We have also created a **Pandas dataframe** with the fetched data and written it in a **CSV file**, which will be read and processed later in the project.

For each **ArXiv article** we have the following information available:
- *link*: link to the article on the ArXiv platform;
- *title*: title of the article;
- *publishedDate*: date of the first publication;
- *authors*: list of authors separated by a ',';
- *abstract*: ArXiv abstract of the article;
- *categoryId*: the ID of the category in the ArXiv taxonomy;
- *categoryName*: the actual name of the category;
- *categoryGroup*: the group of the category.

In [None]:
arxiv_dataset = pd.DataFrame()

In [None]:
categoryNumber = 0

for category in arxiv_categories:

    categoryNumber = categoryNumber + 1
    print(categoryNumber)

    category_articles = arxiv.Search(

        query = category['categoryId'],
        max_results = 500,
        sort_by = arxiv.SortCriterion.Relevance,
        sort_order = arxiv.SortOrder.Descending

    )

    for category_article in category_articles.results():

        authors = ''

        for author in category_article.authors:
            authors = authors + author.name + ', '

        article_dict = {

            'link': category_article.entry_id,
            'title': category_article.title,
            'publishedDate': category_article.published,
            'authors': authors[:-2],
            'abstract': category_article.summary,
            'categoryId': category['categoryId'],
            'categoryName': category['categoryName'],
            'categoryGroup': category['categoryGroup']
            
        }

        arxiv_dataset = arxiv_dataset.append(article_dict, ignore_index = True)

In [82]:
arxiv_dataset.to_csv('arxiv-dataset.csv', encoding = 'utf-8', index = False)

----------

▶ _Instructions for the task_
Rewrite the ArXiv data-collection text from the words "arxiv_dataset = arxiv_dataset.append(article_dict, ignore_index" through "index = False)", substituting "papers_df" for "arxiv_dataset" each time it appears. The material plays no part in this exercise.

----------

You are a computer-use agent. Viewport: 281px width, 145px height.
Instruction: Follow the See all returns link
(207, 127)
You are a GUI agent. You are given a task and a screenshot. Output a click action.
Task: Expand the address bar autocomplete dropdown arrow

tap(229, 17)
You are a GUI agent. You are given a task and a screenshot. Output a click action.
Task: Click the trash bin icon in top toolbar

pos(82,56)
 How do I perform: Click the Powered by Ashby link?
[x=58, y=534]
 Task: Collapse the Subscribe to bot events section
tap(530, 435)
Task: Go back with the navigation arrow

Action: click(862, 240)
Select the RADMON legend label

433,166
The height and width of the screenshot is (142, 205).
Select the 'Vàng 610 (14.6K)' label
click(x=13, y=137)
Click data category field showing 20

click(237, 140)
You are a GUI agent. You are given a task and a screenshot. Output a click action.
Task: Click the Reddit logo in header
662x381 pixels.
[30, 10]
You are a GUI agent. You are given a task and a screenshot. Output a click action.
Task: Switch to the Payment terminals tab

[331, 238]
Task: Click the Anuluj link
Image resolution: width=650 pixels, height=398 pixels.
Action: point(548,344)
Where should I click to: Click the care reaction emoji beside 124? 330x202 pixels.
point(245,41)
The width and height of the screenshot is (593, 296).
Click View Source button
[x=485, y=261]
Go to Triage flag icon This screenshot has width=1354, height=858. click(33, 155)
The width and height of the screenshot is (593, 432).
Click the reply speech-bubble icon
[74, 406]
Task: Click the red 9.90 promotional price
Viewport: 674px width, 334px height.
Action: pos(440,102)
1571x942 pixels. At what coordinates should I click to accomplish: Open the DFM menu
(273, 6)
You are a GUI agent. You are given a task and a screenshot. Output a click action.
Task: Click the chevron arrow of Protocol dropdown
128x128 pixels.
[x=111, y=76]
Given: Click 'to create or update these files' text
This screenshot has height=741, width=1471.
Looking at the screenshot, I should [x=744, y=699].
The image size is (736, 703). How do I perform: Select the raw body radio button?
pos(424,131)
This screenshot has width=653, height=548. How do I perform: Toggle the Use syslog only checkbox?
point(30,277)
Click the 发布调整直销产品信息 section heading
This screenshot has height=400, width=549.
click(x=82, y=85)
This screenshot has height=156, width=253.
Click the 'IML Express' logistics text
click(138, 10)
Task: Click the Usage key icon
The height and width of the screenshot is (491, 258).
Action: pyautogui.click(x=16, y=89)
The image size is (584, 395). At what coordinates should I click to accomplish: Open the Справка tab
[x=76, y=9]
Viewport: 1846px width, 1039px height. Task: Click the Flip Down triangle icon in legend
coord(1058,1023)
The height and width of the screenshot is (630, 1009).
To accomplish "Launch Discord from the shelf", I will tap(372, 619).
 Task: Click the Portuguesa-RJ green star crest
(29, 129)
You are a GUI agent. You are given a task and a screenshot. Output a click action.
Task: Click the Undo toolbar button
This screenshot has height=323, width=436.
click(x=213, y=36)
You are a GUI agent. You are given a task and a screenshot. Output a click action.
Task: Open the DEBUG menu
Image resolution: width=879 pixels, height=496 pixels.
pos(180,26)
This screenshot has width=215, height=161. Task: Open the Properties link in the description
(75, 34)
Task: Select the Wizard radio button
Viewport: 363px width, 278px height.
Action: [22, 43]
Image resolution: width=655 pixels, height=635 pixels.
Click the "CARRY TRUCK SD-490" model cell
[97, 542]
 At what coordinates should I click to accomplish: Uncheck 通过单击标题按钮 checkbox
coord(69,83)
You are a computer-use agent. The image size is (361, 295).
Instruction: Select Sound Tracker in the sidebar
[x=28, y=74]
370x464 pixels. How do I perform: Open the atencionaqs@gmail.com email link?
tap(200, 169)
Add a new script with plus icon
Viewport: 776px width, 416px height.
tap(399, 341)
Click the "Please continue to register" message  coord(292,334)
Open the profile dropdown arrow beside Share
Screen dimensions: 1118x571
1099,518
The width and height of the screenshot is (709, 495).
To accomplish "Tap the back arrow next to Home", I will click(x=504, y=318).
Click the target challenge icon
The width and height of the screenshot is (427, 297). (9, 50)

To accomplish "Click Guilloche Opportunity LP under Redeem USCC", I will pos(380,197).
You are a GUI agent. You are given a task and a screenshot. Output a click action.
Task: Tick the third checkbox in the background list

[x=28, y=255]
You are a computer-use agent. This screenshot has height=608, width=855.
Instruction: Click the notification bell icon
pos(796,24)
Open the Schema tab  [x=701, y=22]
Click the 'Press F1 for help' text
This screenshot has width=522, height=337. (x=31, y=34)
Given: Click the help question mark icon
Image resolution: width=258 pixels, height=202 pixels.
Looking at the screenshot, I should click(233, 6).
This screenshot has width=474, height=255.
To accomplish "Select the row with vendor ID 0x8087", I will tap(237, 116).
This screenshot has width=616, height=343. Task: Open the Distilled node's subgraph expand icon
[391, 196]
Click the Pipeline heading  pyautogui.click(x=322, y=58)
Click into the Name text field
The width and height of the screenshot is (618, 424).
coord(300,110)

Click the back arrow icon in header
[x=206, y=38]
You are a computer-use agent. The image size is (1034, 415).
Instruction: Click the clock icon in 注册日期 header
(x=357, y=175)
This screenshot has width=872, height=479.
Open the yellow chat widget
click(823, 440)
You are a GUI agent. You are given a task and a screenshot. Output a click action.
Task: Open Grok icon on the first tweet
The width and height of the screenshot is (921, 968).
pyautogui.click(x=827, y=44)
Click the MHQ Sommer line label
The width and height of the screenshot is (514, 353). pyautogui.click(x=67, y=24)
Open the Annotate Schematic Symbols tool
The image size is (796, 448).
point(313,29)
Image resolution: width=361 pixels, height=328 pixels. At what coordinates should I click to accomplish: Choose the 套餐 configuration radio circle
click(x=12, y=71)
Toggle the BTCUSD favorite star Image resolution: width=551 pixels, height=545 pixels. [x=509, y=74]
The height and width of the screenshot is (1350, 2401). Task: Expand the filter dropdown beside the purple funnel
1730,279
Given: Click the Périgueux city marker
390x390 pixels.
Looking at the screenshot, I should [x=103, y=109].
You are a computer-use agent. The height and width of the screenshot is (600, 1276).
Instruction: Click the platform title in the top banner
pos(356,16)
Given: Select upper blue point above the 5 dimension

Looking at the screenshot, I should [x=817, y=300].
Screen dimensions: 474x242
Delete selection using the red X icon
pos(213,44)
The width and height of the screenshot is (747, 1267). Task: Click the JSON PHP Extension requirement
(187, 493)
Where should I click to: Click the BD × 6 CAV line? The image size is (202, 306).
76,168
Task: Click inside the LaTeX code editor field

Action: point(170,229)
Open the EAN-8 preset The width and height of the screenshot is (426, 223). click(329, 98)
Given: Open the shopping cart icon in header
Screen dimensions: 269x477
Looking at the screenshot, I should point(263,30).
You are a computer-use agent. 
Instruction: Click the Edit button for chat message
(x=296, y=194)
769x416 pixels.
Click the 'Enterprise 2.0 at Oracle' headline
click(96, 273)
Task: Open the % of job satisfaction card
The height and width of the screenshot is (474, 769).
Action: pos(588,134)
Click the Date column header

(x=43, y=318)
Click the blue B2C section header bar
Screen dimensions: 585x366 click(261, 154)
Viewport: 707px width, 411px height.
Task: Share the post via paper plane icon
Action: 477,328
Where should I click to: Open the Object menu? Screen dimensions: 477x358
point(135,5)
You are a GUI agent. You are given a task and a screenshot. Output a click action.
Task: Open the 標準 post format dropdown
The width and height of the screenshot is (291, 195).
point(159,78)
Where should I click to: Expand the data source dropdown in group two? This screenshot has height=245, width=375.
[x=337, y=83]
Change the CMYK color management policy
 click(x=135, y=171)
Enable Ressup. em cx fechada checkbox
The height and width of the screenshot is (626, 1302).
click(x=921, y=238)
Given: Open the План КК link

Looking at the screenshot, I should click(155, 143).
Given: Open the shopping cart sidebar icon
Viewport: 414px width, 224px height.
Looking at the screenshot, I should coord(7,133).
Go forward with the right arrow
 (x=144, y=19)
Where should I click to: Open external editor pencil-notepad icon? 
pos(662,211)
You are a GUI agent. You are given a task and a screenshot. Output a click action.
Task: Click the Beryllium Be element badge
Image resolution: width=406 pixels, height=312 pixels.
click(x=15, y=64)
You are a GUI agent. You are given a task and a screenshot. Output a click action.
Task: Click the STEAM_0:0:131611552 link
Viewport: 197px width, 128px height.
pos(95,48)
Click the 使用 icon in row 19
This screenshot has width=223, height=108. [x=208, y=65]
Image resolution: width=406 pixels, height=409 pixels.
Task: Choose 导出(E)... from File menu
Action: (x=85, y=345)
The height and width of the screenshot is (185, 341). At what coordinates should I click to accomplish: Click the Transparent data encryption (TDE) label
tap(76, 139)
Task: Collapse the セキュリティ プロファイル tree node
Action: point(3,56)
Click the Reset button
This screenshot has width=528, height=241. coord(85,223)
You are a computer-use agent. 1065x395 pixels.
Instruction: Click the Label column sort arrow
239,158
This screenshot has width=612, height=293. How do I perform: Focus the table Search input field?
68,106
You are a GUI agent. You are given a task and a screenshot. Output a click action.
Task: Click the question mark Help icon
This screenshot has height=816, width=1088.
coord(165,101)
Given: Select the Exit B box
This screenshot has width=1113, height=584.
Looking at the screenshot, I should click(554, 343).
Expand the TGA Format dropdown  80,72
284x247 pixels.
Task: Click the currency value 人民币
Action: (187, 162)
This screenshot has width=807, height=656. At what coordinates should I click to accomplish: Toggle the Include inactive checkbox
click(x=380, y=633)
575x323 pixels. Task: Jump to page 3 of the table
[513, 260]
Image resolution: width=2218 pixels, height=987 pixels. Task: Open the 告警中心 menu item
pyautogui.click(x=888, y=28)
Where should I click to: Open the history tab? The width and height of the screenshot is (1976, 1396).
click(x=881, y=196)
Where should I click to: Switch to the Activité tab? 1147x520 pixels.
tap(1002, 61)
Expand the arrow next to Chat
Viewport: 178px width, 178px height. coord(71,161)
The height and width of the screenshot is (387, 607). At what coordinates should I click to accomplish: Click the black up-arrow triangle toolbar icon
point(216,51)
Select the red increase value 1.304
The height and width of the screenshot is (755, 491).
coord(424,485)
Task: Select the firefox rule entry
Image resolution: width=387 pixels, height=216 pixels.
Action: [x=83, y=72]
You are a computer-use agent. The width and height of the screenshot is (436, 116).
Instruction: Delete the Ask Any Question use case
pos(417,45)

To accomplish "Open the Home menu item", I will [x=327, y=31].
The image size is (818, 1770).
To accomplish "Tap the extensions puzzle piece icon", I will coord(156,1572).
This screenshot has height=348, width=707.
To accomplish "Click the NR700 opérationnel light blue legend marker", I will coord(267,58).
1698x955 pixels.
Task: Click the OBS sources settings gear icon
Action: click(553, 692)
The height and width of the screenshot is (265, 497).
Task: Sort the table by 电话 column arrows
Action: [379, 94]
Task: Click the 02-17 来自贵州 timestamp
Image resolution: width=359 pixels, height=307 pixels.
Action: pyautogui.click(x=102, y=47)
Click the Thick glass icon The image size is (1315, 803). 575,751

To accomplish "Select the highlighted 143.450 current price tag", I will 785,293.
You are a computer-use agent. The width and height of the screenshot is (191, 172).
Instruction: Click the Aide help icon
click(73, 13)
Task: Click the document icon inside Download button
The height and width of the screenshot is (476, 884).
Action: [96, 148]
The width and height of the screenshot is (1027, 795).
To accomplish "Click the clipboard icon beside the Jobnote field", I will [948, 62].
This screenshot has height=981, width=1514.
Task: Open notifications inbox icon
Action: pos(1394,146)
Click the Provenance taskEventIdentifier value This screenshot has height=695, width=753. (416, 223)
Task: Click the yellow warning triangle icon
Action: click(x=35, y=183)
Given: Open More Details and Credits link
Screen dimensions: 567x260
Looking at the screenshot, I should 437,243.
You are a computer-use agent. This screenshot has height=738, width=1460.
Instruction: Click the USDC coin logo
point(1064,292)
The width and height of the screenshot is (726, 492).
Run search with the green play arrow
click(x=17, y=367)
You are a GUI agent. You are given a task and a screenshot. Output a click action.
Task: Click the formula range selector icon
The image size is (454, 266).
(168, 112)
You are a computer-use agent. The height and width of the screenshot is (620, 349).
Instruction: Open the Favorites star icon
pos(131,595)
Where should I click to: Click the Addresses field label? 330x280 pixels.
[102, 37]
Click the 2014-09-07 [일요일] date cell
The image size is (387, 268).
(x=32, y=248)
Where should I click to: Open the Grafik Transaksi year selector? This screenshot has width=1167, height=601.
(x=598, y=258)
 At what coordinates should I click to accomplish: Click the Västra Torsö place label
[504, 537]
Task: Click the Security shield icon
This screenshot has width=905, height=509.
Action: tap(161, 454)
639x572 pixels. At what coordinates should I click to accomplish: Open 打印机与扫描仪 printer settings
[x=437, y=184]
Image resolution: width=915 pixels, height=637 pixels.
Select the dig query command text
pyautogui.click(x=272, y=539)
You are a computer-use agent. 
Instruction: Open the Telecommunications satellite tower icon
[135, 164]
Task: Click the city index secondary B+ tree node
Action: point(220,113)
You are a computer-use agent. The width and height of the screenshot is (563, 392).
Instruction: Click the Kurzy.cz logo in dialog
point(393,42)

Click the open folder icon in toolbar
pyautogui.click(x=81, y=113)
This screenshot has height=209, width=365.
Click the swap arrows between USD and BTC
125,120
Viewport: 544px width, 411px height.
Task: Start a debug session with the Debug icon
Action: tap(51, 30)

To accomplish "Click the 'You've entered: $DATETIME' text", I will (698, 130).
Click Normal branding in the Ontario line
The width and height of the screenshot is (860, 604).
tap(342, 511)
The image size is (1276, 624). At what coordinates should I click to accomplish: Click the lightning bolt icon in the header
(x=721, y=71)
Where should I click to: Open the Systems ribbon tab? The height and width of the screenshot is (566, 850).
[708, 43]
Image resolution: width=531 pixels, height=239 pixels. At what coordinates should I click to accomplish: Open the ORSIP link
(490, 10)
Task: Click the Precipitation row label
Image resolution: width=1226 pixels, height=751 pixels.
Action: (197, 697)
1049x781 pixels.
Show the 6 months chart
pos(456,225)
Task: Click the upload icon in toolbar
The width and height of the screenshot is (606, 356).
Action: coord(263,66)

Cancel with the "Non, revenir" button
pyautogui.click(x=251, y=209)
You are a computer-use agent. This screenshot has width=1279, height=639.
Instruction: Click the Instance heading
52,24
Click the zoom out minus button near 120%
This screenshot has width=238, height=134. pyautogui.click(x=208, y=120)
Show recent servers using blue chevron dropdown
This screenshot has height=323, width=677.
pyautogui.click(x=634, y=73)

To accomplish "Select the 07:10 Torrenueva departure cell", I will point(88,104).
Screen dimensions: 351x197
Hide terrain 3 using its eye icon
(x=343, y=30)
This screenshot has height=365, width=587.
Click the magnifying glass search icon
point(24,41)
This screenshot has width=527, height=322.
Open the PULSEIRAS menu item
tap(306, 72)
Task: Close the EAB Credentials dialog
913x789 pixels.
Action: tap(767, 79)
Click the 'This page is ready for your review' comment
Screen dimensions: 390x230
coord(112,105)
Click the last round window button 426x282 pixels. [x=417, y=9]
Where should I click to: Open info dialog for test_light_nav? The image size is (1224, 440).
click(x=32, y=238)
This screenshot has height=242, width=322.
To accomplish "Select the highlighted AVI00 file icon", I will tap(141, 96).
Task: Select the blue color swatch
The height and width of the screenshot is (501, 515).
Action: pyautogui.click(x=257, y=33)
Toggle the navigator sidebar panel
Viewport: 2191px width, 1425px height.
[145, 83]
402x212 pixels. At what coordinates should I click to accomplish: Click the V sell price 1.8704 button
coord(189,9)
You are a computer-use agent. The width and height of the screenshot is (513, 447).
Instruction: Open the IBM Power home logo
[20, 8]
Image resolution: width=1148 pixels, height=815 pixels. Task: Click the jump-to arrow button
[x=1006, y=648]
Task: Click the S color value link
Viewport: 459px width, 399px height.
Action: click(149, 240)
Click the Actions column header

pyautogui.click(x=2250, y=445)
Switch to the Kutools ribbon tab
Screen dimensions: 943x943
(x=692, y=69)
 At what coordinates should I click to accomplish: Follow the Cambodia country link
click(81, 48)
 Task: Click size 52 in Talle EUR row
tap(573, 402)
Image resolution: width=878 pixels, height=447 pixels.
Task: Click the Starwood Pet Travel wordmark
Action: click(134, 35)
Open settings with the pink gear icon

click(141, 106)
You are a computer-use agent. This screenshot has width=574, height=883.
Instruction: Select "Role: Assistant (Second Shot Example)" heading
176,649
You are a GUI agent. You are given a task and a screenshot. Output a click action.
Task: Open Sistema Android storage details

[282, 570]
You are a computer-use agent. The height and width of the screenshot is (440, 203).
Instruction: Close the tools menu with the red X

----------

▶ _Exercise answer_
papers_df = papers_df.append(article_dict, ignore_index = True)

In [82]:
papers_df.to_csv('arxiv-dataset.csv', encoding = 'utf-8', index = False)